* **Teks Halaman**
Sedikitnya 30 orang tewas tahun ini hingga April di pusat tersebut dan enam fasilitas lain yang dijalankan oleh Action Against Hunger, kata kelompok kemanusiaan itu. Ini menjadi penerimaan tertinggi ke pusat-pusat perawatan kelaparan sejak mereka mulai bekerja di Somalia pada 1992, dengan jumlah anak-anak yang kekurangan gizi parah naik 55% dari tahun lalu.
Secara lebih luas, setidaknya 448 orang meninggal tahun ini di pusat perawatan malnutrisi rawat jalan dan rawat inap di seluruh Somalia hingga April, kata menurut data yang dikumpulkan oleh kelompok kemanusiaan dan otoritas lokal.
Pekerja bantuan memperingatkan bahwa data tersebut tidak lengkap dan jumlah korban tewas secara keseluruhan akibat kekeringan tetap sulit dipahami.

* **Entri Hasil Ekstraksi**
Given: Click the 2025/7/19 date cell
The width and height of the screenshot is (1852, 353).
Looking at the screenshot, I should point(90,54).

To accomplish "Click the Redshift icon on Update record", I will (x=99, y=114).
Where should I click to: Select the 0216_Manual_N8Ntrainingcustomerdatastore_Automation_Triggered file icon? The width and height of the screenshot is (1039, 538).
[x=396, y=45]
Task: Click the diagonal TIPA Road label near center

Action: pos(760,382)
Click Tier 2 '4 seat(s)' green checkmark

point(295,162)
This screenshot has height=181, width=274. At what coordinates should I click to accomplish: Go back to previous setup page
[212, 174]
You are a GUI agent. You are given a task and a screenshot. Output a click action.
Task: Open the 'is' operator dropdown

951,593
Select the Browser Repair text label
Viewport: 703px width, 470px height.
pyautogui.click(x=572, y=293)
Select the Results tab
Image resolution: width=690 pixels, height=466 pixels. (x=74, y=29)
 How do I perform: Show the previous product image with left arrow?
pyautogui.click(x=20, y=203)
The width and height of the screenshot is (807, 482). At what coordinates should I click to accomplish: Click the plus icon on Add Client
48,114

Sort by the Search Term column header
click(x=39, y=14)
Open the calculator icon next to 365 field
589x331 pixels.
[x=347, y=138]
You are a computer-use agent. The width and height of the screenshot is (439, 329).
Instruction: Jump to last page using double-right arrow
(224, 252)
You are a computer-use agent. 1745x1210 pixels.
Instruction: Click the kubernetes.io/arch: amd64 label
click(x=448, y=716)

* **Tujuan Latihan**
Ulangi bagian teks tentang kekeringan di Somalia dari "Secara lebih luas, setidaknya" sampai "tetap sulit dipahami." tanpa mengubah satu kata pun.

* **Jawaban Latihan**
Secara lebih luas, setidaknya 448 orang meninggal tahun ini di pusat perawatan malnutrisi rawat jalan dan rawat inap di seluruh Somalia hingga April, kata menurut data yang dikumpulkan oleh kelompok kemanusiaan dan otoritas lokal.
Pekerja bantuan memperingatkan bahwa data tersebut tidak lengkap dan jumlah korban tewas secara keseluruhan akibat kekeringan tetap sulit dipahami.